ABSTRACT

The great age of Greek colonization is associated with the period of time that stretched from the second half of the eighth century to the first half of the sixth. Greek colonies were sent out westwards to Sicily and southern Italy, even as far as the south coast of France and the east coast of Spain; eastwards to the Thracian coast, the Hellespont and all around the shores of the Black Sea; and southwards to Cyrenaica in modern Libya on the north coast of Africa. There had been an earlier period of Greek colonization during the Dark Ages (1200-900BC) after the fall of the Mycenaean civilization in the twelfth century: the so-called Ionian and Dorian migrations. According to tradition, the Dorians under the leadership of the sons of Heracles, who had been exiled from Mycenae, returned to Greece to regain their inheritance by force, which resulted in the Ionians seeking refuge from them by crossing the Aegean Sea and settling in Asia Minor; but it was not on the same scale nor as well-organized as this later expansion. The end of the Dark Ages ushered in an era that witnessed the rediscovery of long-range travel by sea, widespread trade around the Mediterranean, the re-introduction of writing and the rise of the Greek ‘polis’ or city-state.
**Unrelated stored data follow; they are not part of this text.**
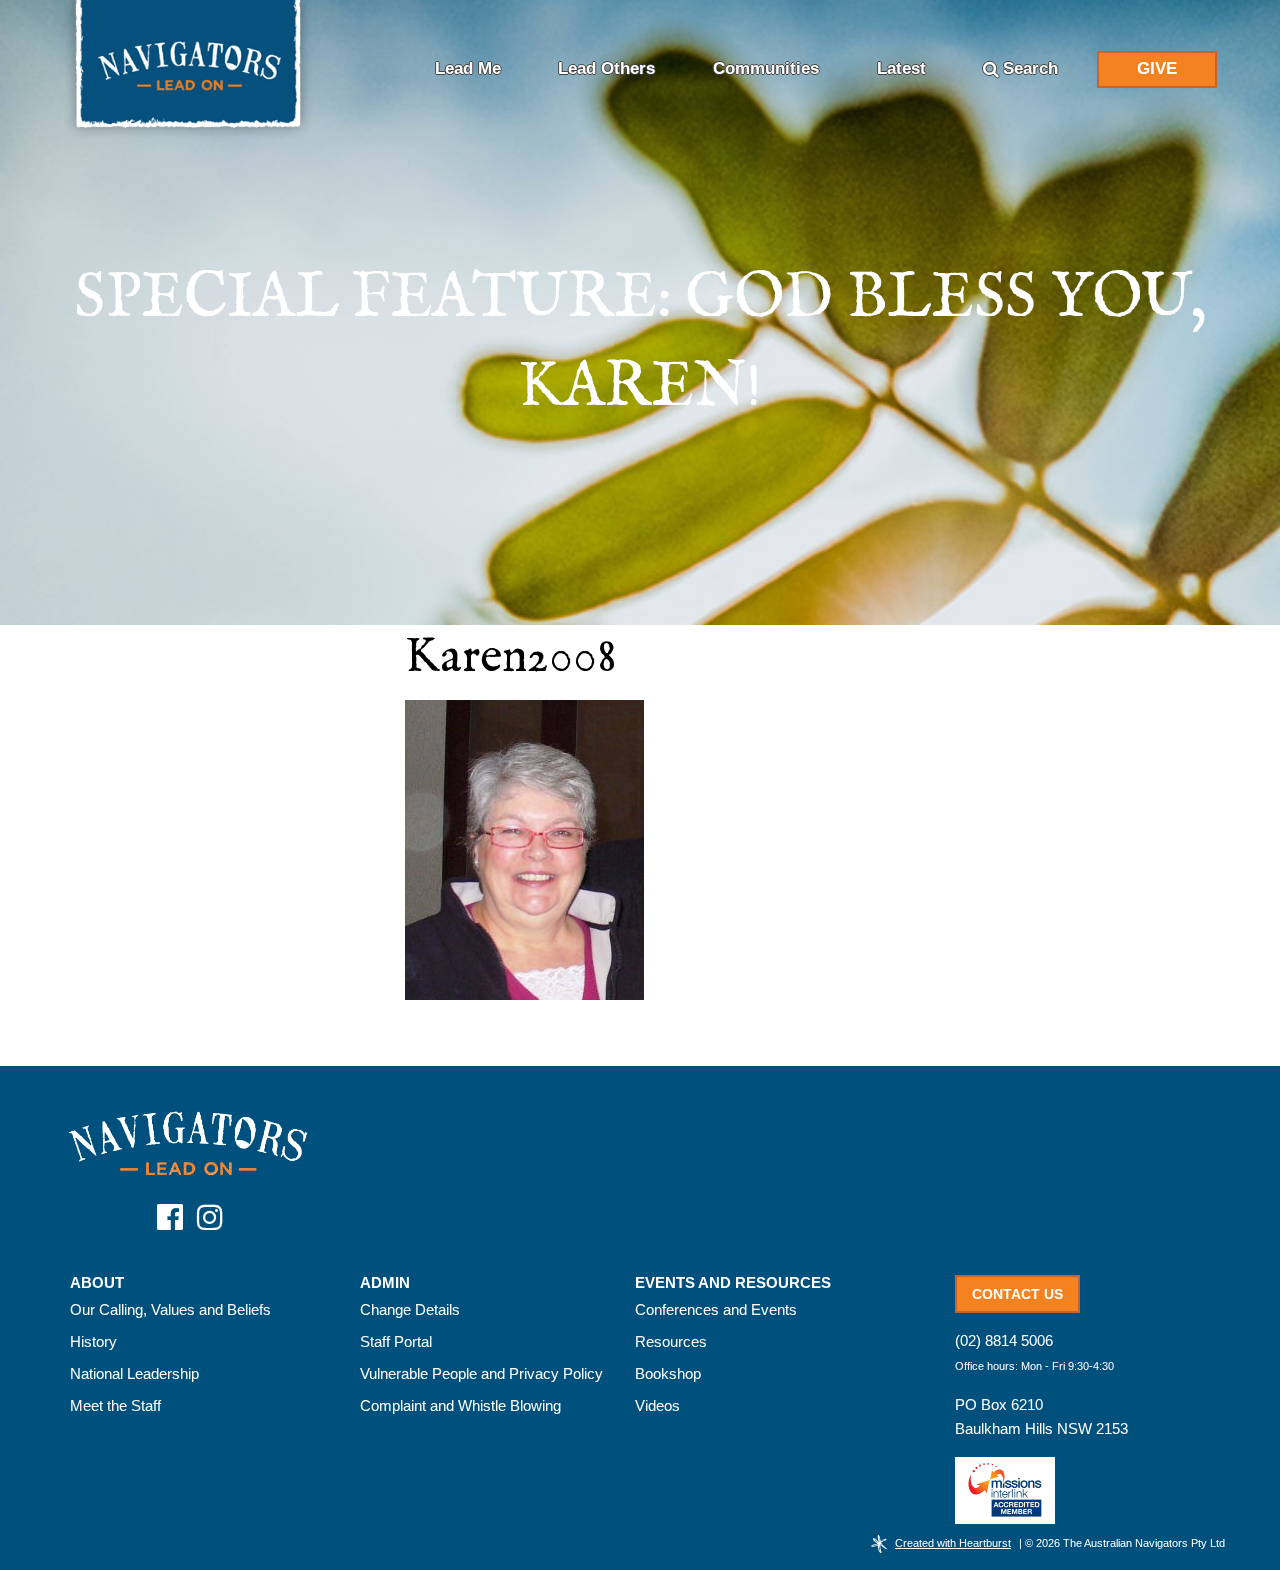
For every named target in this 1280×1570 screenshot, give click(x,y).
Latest (901, 68)
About (97, 1283)
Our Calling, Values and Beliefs (170, 1309)
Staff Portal (396, 1341)
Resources (671, 1341)
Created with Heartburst (953, 1543)
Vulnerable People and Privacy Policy (481, 1373)
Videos (657, 1405)
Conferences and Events (716, 1309)
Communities (766, 68)
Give (1157, 68)
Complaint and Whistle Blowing (460, 1405)
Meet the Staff (115, 1405)
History (93, 1341)
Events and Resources (733, 1283)
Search (1030, 68)
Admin (385, 1283)
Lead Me (468, 68)
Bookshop (668, 1373)
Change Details (410, 1309)
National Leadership (134, 1373)
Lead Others (606, 68)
The eighth century (799-700) was a time of remarkable economic growth, with agricultural development bringing about a general increase in the level of prosperity, especially for the aristocracy, whose political control over their own polis was based on their tenure of the best and the largest amount of land, as well as their ability to defend the state from external threats. Land, especially in a pre-coinage age, was the most valuable of all possessions because it was the sole guarantee of permanent wealth. However, the eighth century also saw the rise of serious social problems in Greece, which were linked directly or indirectly with the land. Scholarly opinion in the past has been deeply split over the causes of

colonization: whether it was land-hunger, arising from over-population, or trade that was the primary cause. These stark alternatives have proved to be unsatisfactory when all the evidence is considered, especially with the growth of archaeological excavations in colonial sites. In addition, there is a need to clarify what is meant by ‘trade’ before it can be offered as a motive

for colonization: whether it is a search for foreign markets for the state’s own exports, or a search for vital resources which the state lacks and can import. It is also vital at the outset to make a clear distinction between a colony (‘apoikia’) and a trading station (‘emporion’), both of which are present from the eighth century. The colony was an independent city from the start, founded at a particular date and by a public act, which had its own government, laws and foreign policy, and whose inhabitants were citizens of the colony and not of the mother-state. The emporion was by contrast a strictly commercial trading post, which was formed spontaneously by traders from different Greek city-states, even by non-Greeks. However, even this clear distinction could at times be blurred: Herodotus refers to the Milesian colonies on the north shore of the Black Sea as emporia (4.24).